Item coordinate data
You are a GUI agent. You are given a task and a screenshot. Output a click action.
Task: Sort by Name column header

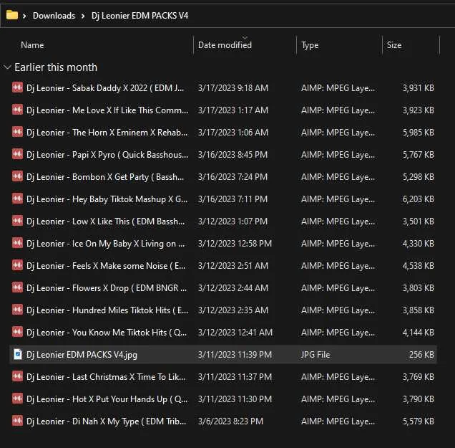pyautogui.click(x=32, y=45)
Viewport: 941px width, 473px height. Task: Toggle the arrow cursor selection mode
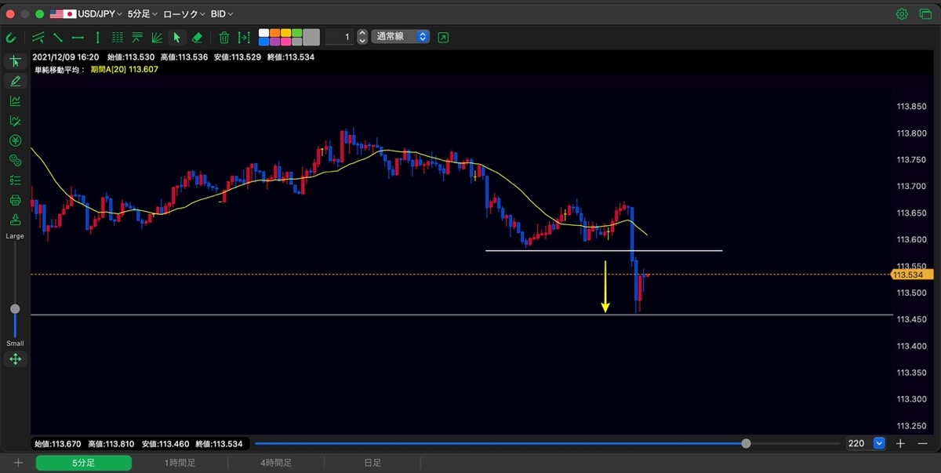click(x=177, y=37)
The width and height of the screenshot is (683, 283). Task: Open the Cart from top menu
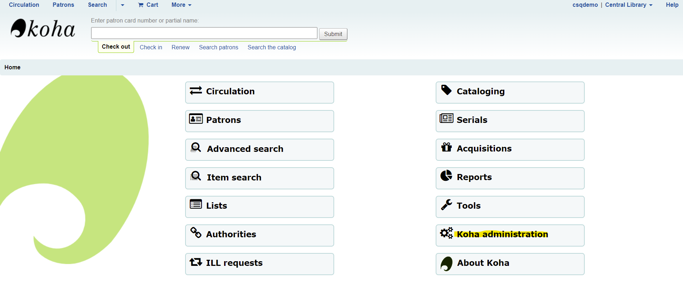pos(148,5)
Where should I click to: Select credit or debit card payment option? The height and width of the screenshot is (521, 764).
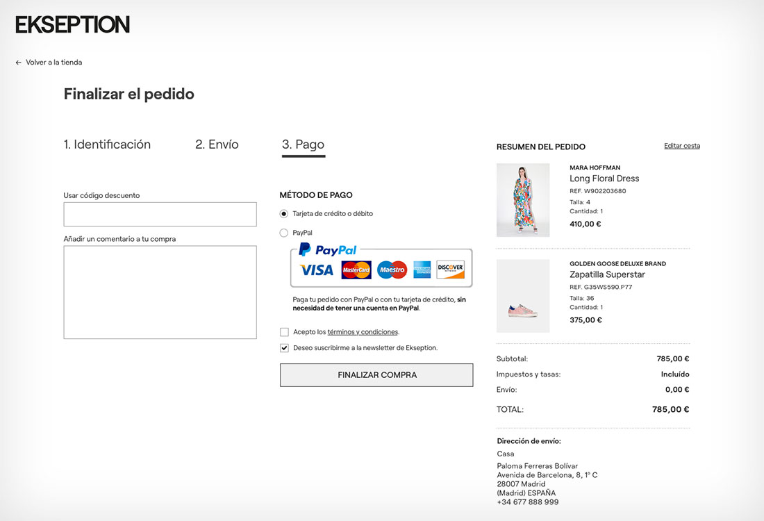tap(284, 214)
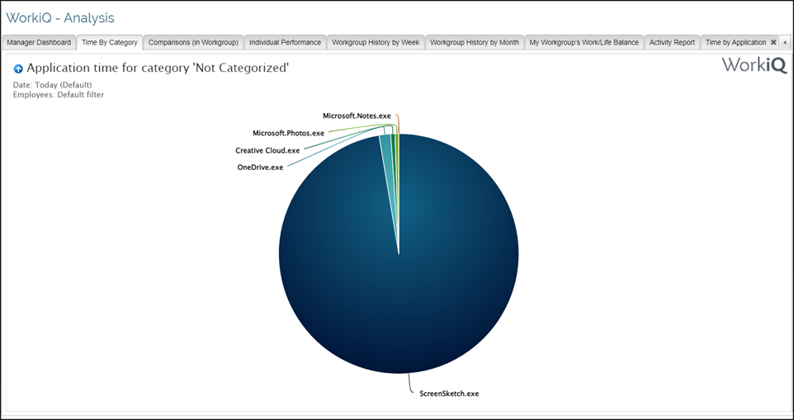794x420 pixels.
Task: Select the Creative Cloud.exe label
Action: pyautogui.click(x=267, y=150)
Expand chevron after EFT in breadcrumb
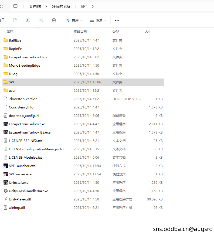This screenshot has width=214, height=235. tap(93, 6)
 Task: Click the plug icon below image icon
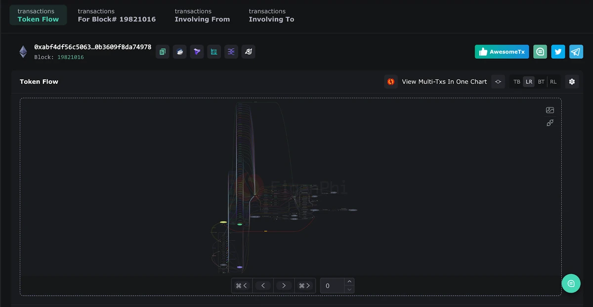(550, 123)
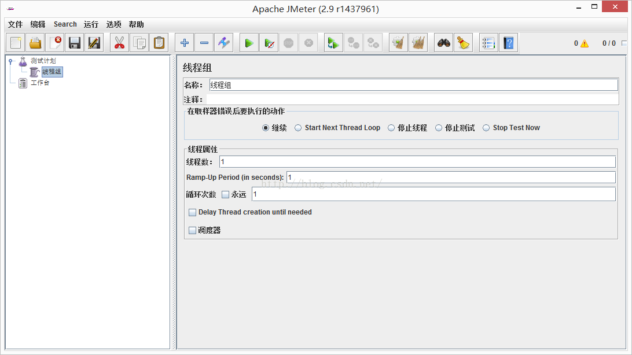Viewport: 632px width, 355px height.
Task: Open search using the binoculars icon
Action: pos(444,43)
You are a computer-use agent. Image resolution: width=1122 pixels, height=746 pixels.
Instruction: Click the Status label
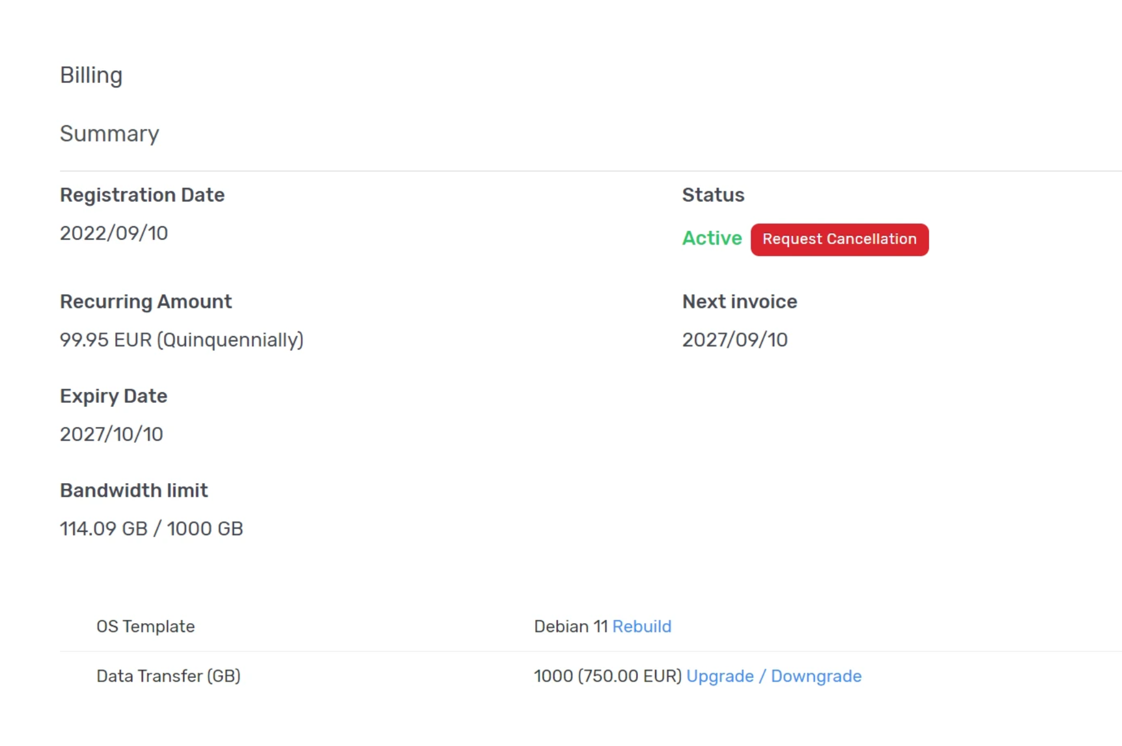(x=713, y=195)
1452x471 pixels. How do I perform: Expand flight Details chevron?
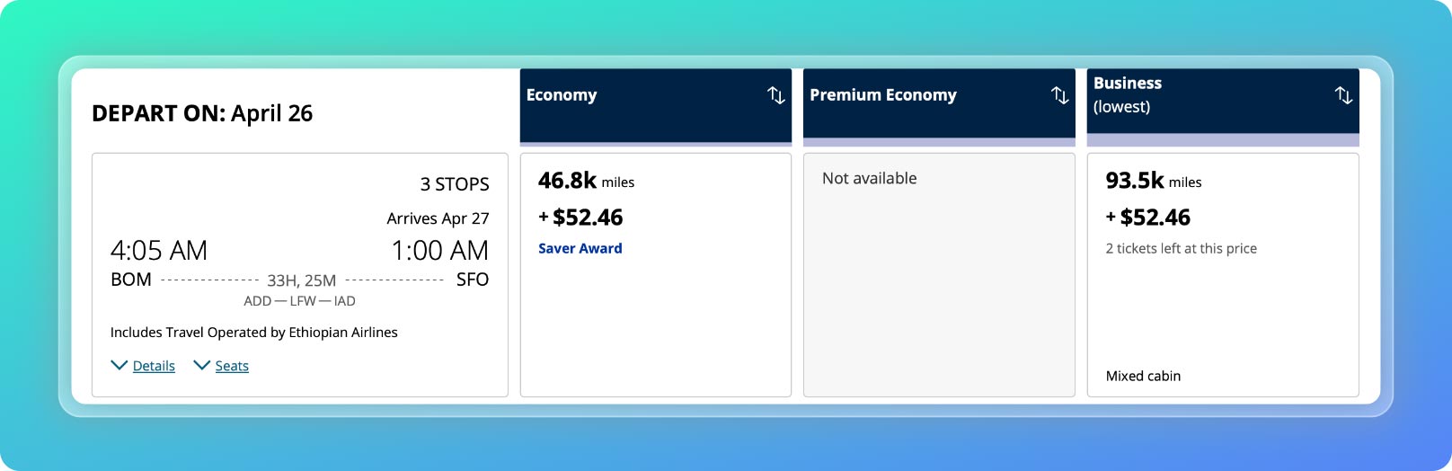(x=119, y=365)
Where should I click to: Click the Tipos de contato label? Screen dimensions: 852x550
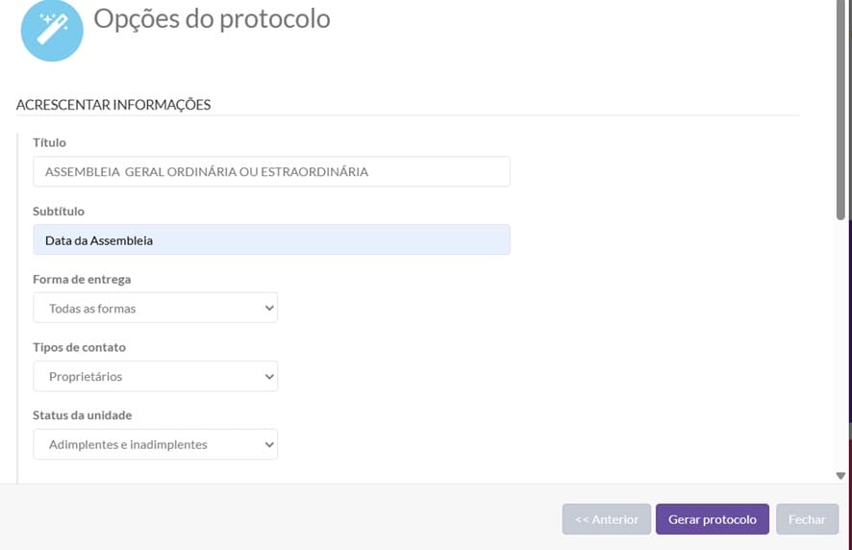tap(79, 347)
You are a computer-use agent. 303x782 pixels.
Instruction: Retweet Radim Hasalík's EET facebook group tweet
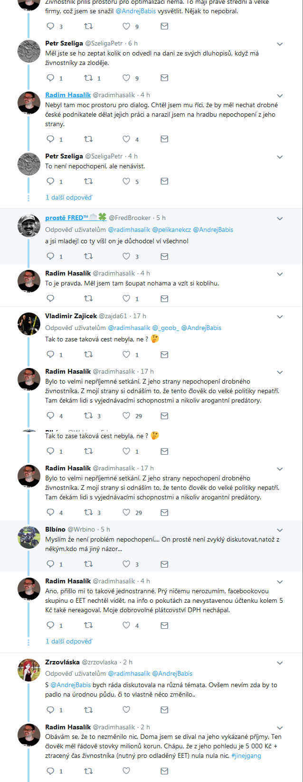tap(88, 625)
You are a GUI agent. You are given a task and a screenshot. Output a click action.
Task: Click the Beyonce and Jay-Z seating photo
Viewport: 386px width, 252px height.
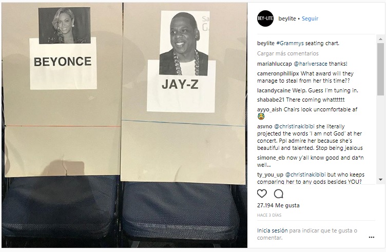tap(124, 125)
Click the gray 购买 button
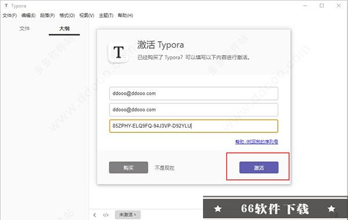The width and height of the screenshot is (348, 220). [x=128, y=168]
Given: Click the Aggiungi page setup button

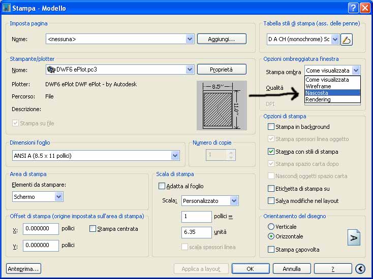Looking at the screenshot, I should (221, 39).
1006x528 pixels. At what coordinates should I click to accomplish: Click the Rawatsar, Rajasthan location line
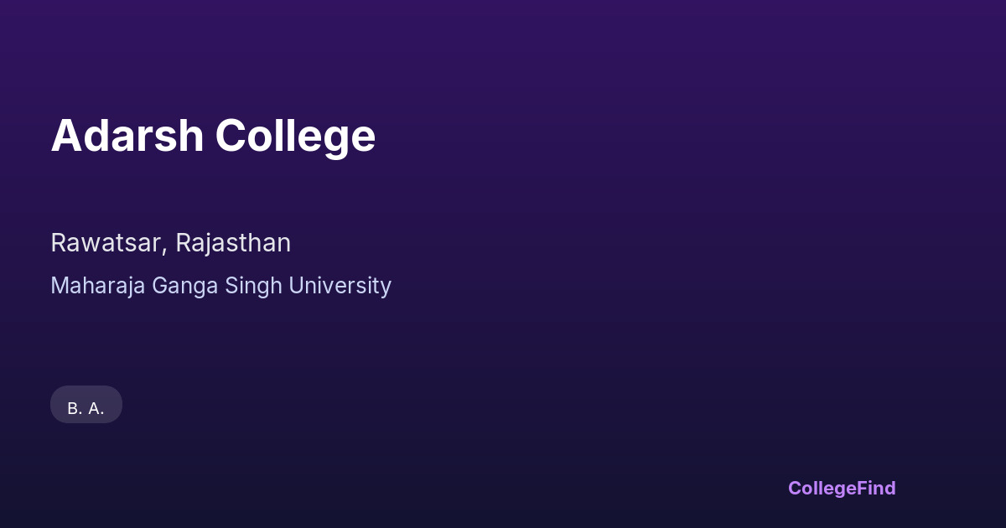(170, 243)
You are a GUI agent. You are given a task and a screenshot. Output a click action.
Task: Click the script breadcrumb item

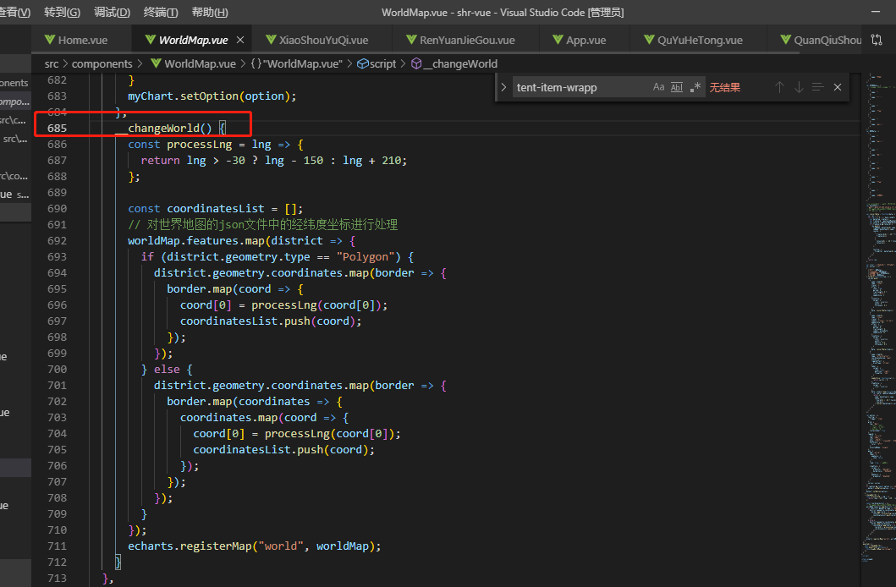click(382, 63)
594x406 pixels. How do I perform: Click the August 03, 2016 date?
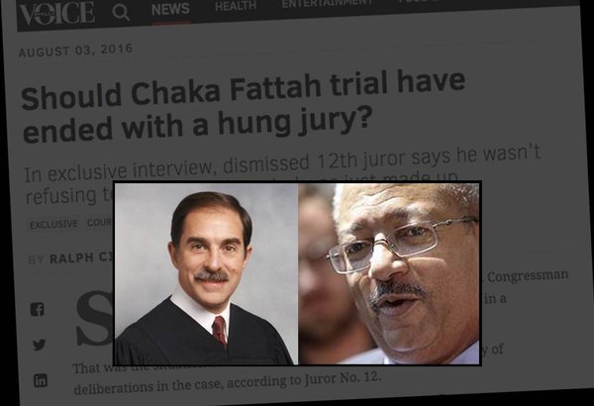[75, 51]
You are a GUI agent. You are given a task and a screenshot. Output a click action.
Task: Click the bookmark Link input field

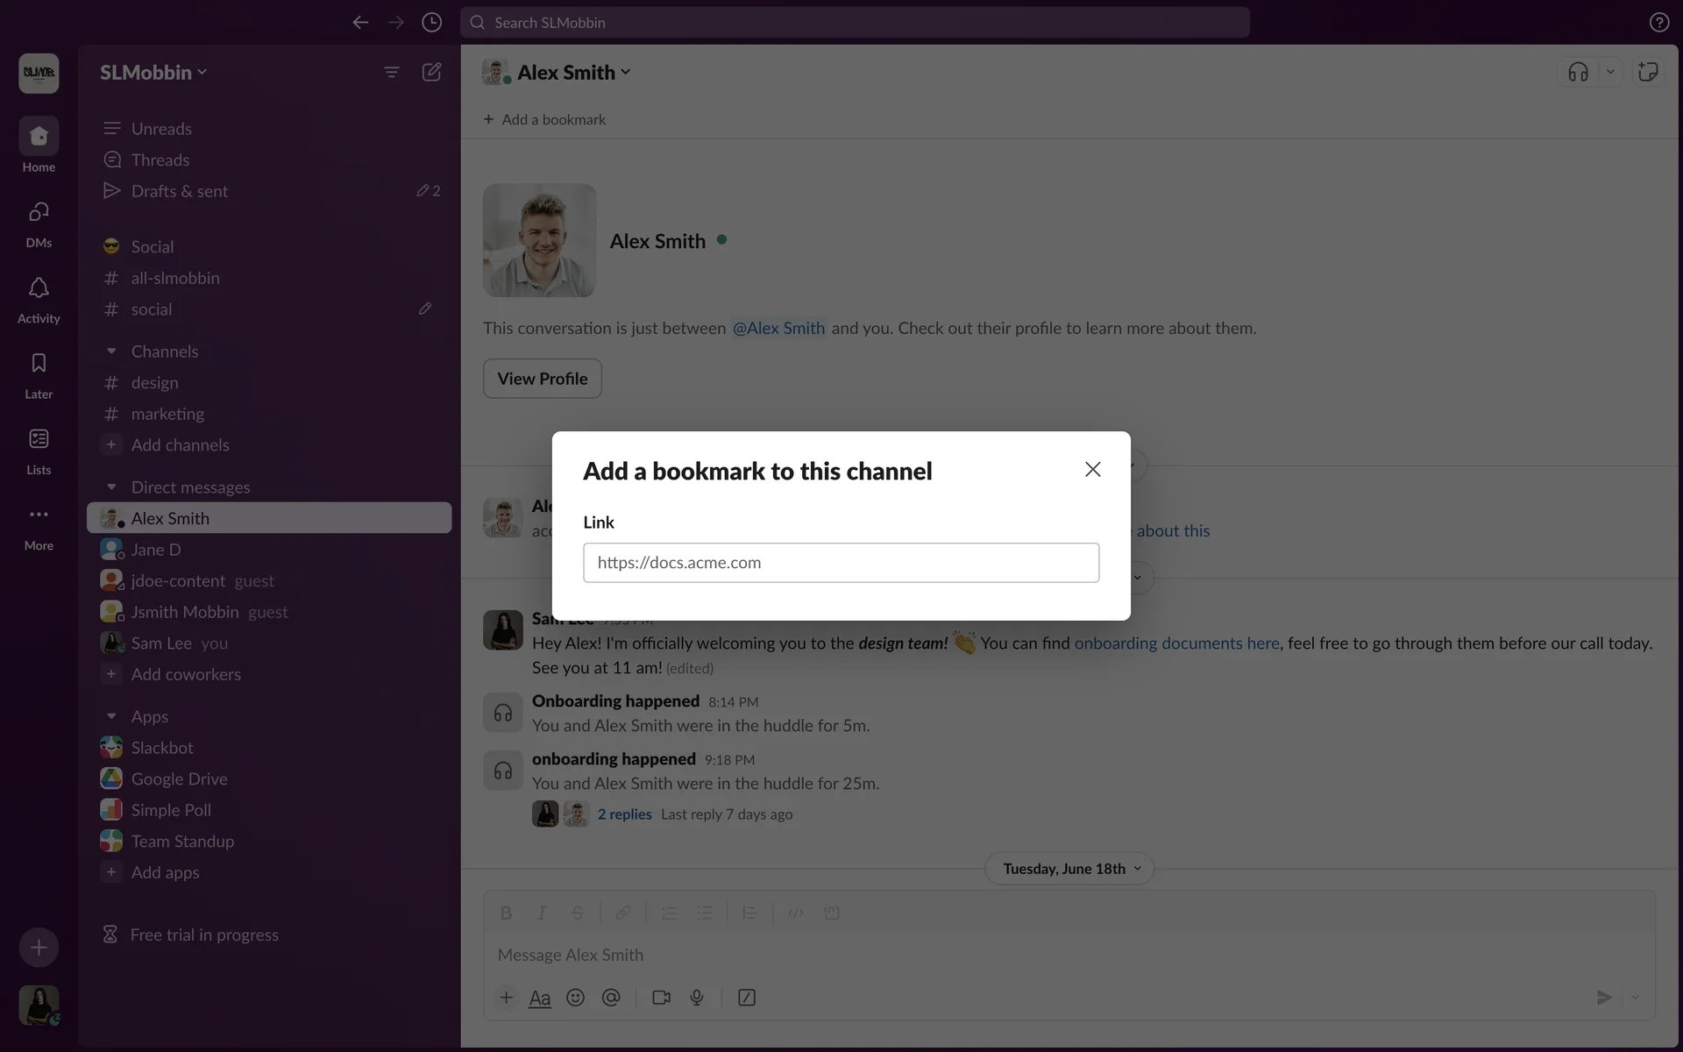pos(841,562)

## Problem statement
Can you express the part of the listing above that opens with the line containing "Where should I click to: Click" and runs through the end of the listing as a two-column CSV with the columns "instruction" and "click", one row per instruction, each value in a quoted field with line breaks turned into spaces and the pictures left out?

## Task result
instruction,click
"Where should I click to: Click the Tipos de contato label? Screen dimensions: 852x550","tap(79, 347)"
"You are a computer-use agent. 303x782 pixels. Instruction: Retweet Radim Hasalík's EET facebook group tweet","tap(88, 625)"
"You are a GUI agent. You are given a task and a screenshot. Output a click action. Task: Click the Beyonce and Jay-Z seating photo Viewport: 386px width, 252px height.","tap(124, 125)"
"Click the gray 购买 button","The width and height of the screenshot is (348, 220). [x=128, y=168]"
"Given: Click the Aggiungi page setup button","Looking at the screenshot, I should (221, 39)."
"1006x528 pixels. At what coordinates should I click to accomplish: Click the Rawatsar, Rajasthan location line","(170, 243)"
"You are a GUI agent. You are given a task and a screenshot. Output a click action. Task: Click the script breadcrumb item","click(382, 63)"
"594x406 pixels. How do I perform: Click the August 03, 2016 date?","[75, 51]"
"You are a GUI agent. You are given a task and a screenshot. Output a click action. Task: Click the bookmark Link input field","pos(841,562)"